I've had TT Dec 11 & finally saw my specialist yesterday!! He's recommended Thyrogen treatment to test my Tg level before deciding whether I need RAI treatment!!!
Have any others had this....what should I expect???
Thanks
toddsgal (Sue)


----------



## joplin1975 (Jul 21, 2011)

Nice!!!

I've had it twice. It's two injections in the rump, on two different but consecutive days.

The first time, I got two knots in each cheek from the injections. I also felt "off" for a couple of weeks.
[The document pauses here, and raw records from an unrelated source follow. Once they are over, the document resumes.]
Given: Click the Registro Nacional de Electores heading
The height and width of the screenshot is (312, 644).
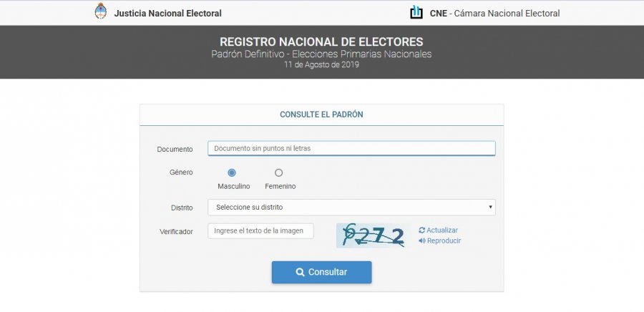Looking at the screenshot, I should (321, 42).
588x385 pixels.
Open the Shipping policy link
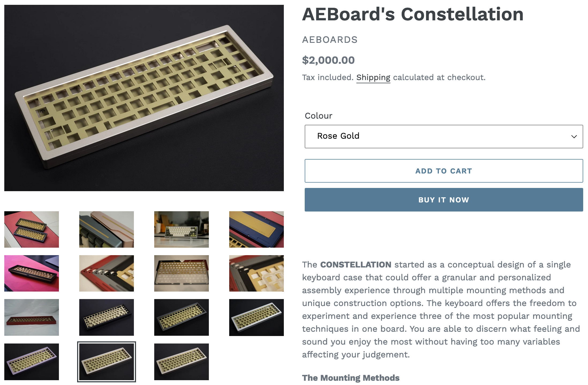click(x=373, y=77)
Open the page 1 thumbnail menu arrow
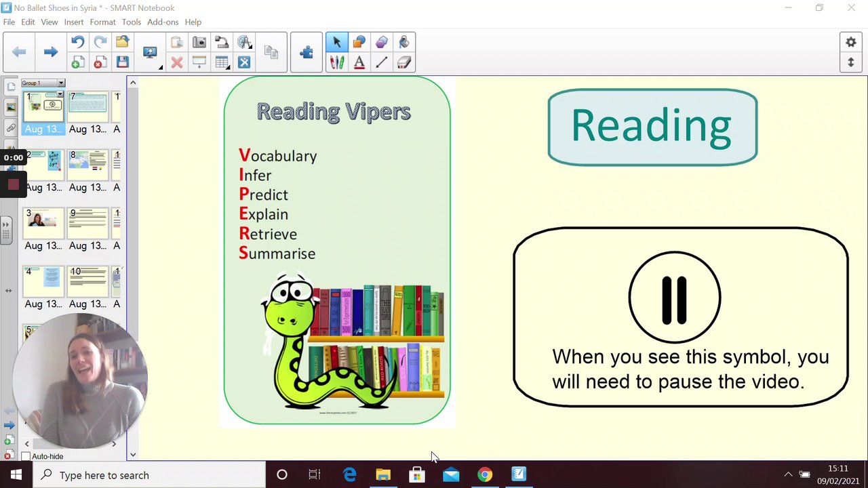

At first, it was mild fatigue and foggy-headedness. Later I had some heart palps and passing jittery feelings. Then it was just a weird "off" feeling (bad description, but it's the best I can do). Things gradually got better and it was MUCH more manageable than going off my meds...it was just weird.

The second time, I had zero side effects. Zippo, none, nothing. Aside from the initial pinch on huge injection, there wasn't even any soreness from the shot. Everything was the same - diet, sleep, meds - so I have absolutely no explanation.


----------



## Octavia (Aug 1, 2011)

I had the Thyrogen injections prior to last year's body scan. I experienced nothing out of the ordinary. It was like it never happened (except that it worked to raise my TSH, which is a good thing).
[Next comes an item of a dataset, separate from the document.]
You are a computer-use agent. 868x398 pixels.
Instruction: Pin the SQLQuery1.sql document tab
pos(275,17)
I'm not familiar with using Thyrogen to test Tg levels...are you sure you heard that right? Curious about this. I love learning new things!


----------



## joplin1975 (Jul 21, 2011)

Octavia said:


> I had the Thyrogen injections prior to last year's body scan. I experienced nothing out of the ordinary. It was like it never happened (except that it worked to raise my TSH, which is a good thing).
> 
> I'm not familiar with using Thyrogen to test Tg levels...are you sure you heard that right? Curious about this. I love learning new things!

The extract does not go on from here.